Study material:

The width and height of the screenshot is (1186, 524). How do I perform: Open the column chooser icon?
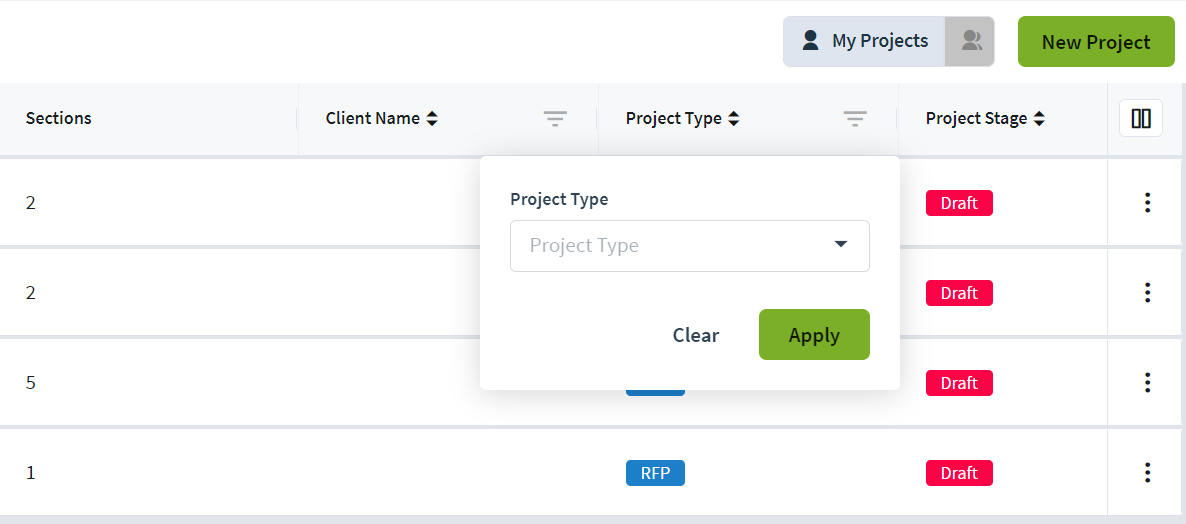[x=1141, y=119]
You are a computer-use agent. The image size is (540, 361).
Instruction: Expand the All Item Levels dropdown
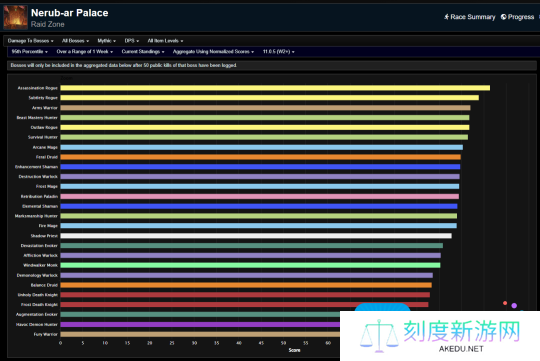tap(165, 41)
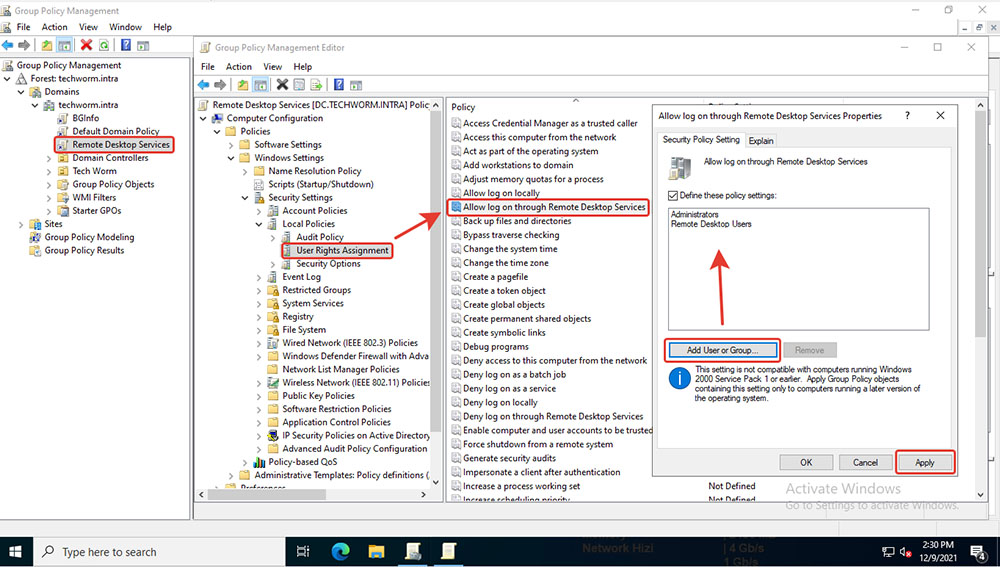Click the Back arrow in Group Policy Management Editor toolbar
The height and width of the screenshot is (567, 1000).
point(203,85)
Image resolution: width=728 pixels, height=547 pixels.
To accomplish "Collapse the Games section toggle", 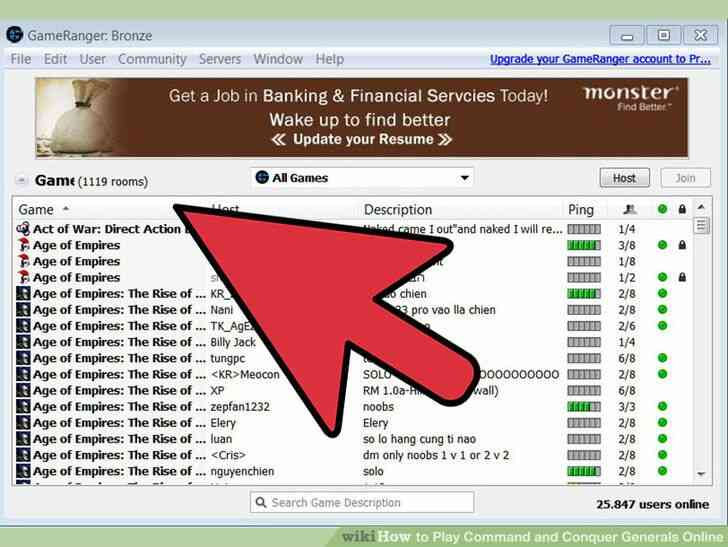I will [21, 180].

Task requirements:
Up to and including the line with "You are a computer-use", repeat every line from the top of the entries exactly, but not the pictures.

Result for this exercise:
The width and height of the screenshot is (1186, 524). How do I perform: Open the column chooser icon?
[x=1141, y=119]
You are a computer-use agent. The image size is (540, 361).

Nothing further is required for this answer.